The committee is responsible for promoting, implementing and monitoring the development and cooperation policy of the European Union. Its work includes political dialogue with developing countries, development cooperation agreements and the allocation and scrutiny of funds intended for development and humanitarian assistance.

Its remit includes:

- the European Union's development and cooperation policy;
- political dialogue and cooperation with developing countries, both bilaterally and through international organisations;
- development aid and cooperation programmes, including scrutiny of their implementation;
- humanitarian aid and emergency assistance;
- agreements with developing countries and regional groupings;
- promotion of democratic values, good governance and human rights in developing countries;
- coordination between development policy and other external policies of the European Union; and
- relations with international organisations and parliamentary bodies concerned with development cooperation.

The committee also follows the implementation of the Sustainable Development Goals and the 2030 Agenda for Sustainable Development, as well as the impact of other EU policies on developing countries.

== Chairs ==

The following table lists the chairs of the committee since 2004.

|  | Name | Political group | Member state | Took office | Left office |
|---|---|---|---|---|---|
|  | Luisa Morgantini | GUE/NGL | Italy Italy | 2004 | 2006 |
|  | Josep Borrell | PES | Spain Spain | 2007 | 2009 |
|  | Eva Joly | Greens/EFA | France France | 2009 | 2014 |
|  | Linda McAvan | S&D | United Kingdom United Kingdom | 2014 | 2019 |
|  | Tomas Tobé | EPP | Sweden Sweden | 2019 | 2024 |
|  | Barry Andrews | Renew Europe | Ireland Ireland | 23 July 2024 | Incumbent |

== Members ==

=== 10th Parliament, 2024–2029 ===

The committee consists of 25 full members. Its current composition is shown below, with the chair and vice-chairs indicated in italics.
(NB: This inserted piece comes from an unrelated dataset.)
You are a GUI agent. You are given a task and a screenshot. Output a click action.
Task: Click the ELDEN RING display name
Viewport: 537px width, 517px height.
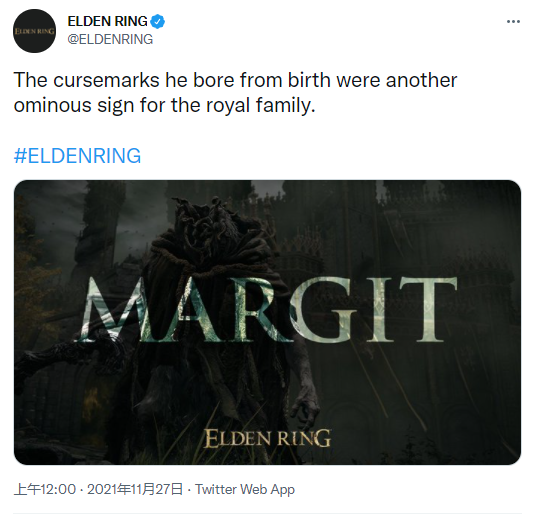click(x=107, y=21)
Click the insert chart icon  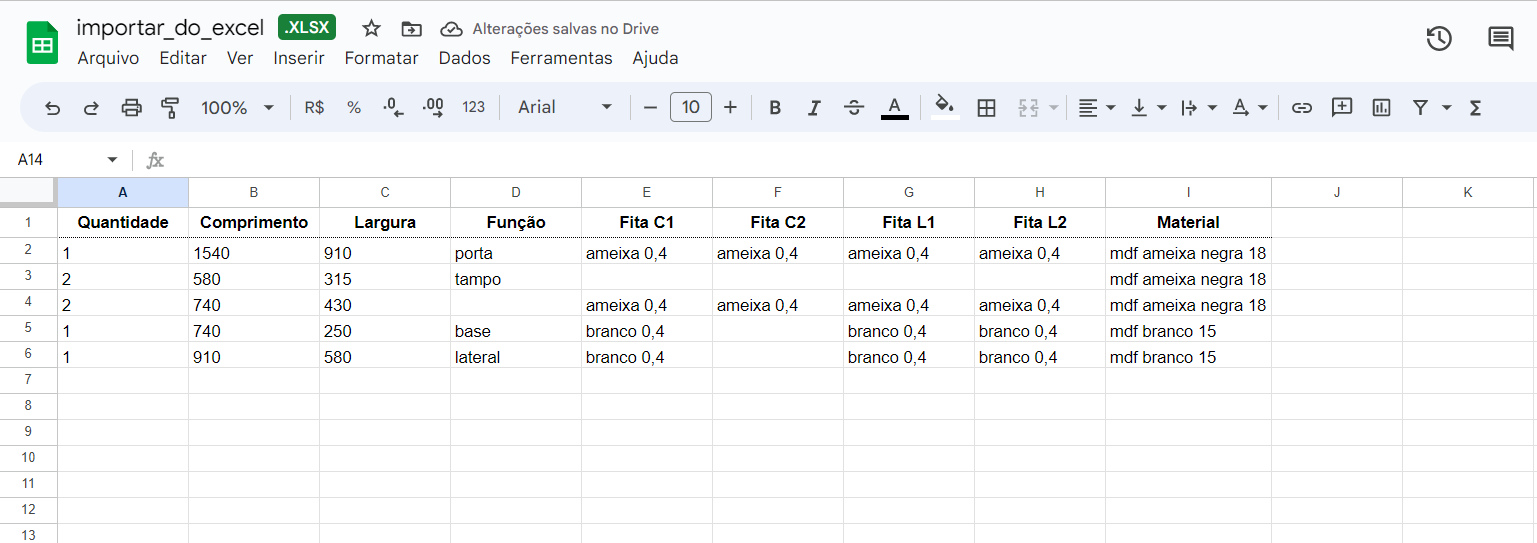pyautogui.click(x=1381, y=108)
| European People's Party | Progressive Alliance of Socialists and Democrats | European Conservatives and Reformists | Renew Europe |
|---|---|---|---|
| Hildegard Bentele, Germany, Vice-Chair; Rosa Estaràs Ferragut, Spain; Niels Geuking, Germany; Reinhold Lopatka, Austria; Lukas Mandl, Austria; Liudas Mažylis, Lithuania; | Robert Biedroń, Poland, Vice-Chair; Udo Bullmann, Germany; Murielle Laurent, France; Leire Pajín, Spain; Marco Tarquinio, Italy; | Małgorzata Gosiewska, Poland; Kristoffer Storm, Denmark; Waldemar Tomaszewski, Lithuania; | Barry Andrews, Ireland, Chair; Abir Al-Sahlani, Sweden, Vice-Chair; Charles Goerens, Luxembourg; |
| Patriots for Europe | Greens–European Free Alliance | The Left | Europe of Sovereign Nations |
| György Hölvényi, Hungary; Thierry Mariani, France; Tiago Moreira de Sá, Portugal; | Isabella Lövin, Sweden, Vice-Chair; Ana Miranda Paz, Spain; | Mimmo Lucano, Italy; Isabel Serra Sánchez, Spain; | Marc Jongen, Germany; |

==== Substitute members ====

The committee's substitute members are listed below.
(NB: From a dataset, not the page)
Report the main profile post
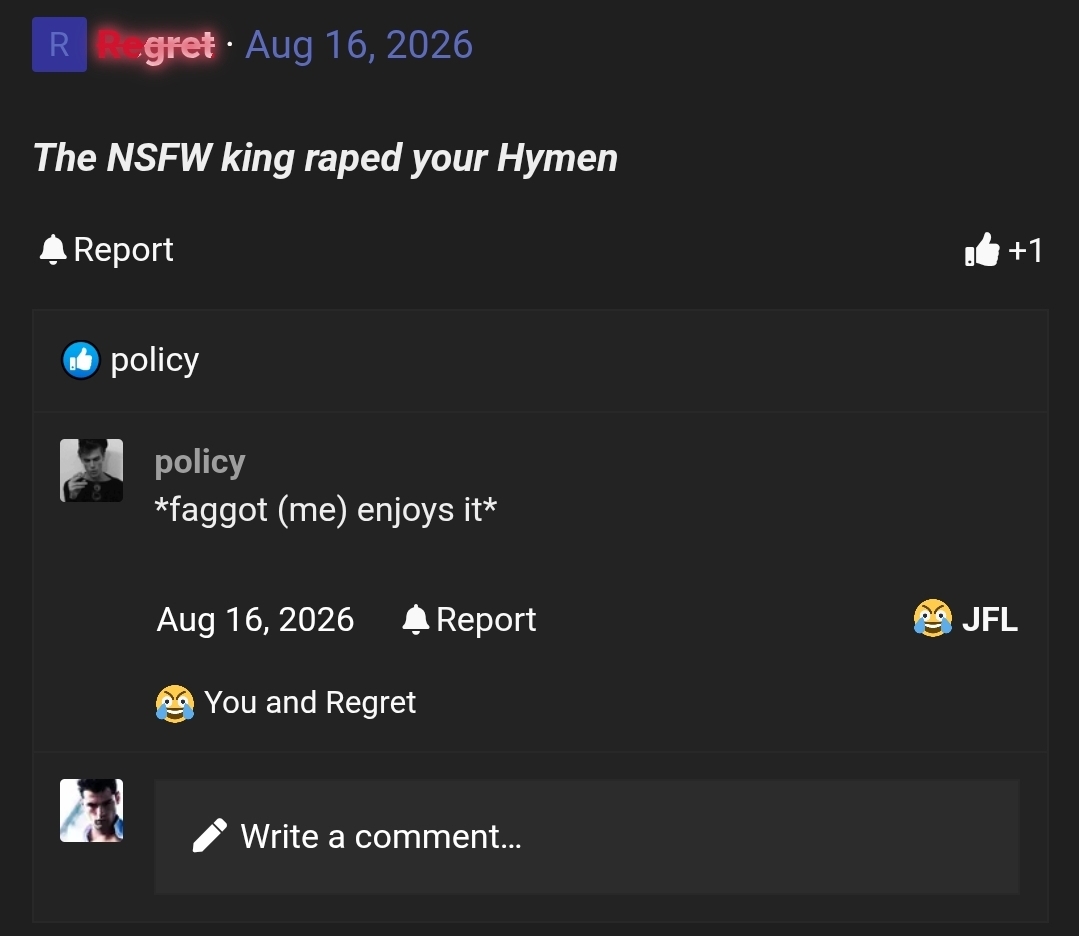This screenshot has height=936, width=1079. (x=107, y=250)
| European People's Party | Progressive Alliance of Socialists and Democrats | European Conservatives and Reformists | Renew Europe |
|---|---|---|---|
| Andrzej Halicki, Poland; Stefan Köhler, Germany; Ondřej Kolář, Czechia; Fulvio Martusciello, Italy; Nadine Morano, France; Tomas Tobé, Sweden; | Christophe Clergeau, France; Juan Fernando López Aguilar, Spain; Marit Maij, Netherlands; Cecilia Strada, Italy; Carla Tavares, Portugal; | Dick Erixon, Sweden; Paolo Inselvini, Italy; Mariusz Kamiński, Poland; | Anna-Maja Henriksson, Finland; Vlad Vasile-Voiculescu, Romania; Hilde Vautmans, Belgium; |
| Patriots for Europe | Greens–European Free Alliance | The Left | Europe of Sovereign Nations |
| Marieke Ehlers, Netherlands; Hermann Tertsch, Spain; Rody Tolassy, France; | Erik Marquardt, Germany; Mounir Satouri, France; | Damien Carême, France; Carolina Morace, Italy; | Tomasz Froelich, Germany; |

== Research support ==

The committee's work is supported by the research services of the European Parliament. These services provide studies, briefings and other analyses concerning development cooperation, humanitarian assistance, poverty reduction, the Sustainable Development Goals and the impact of European Union policies on developing countries.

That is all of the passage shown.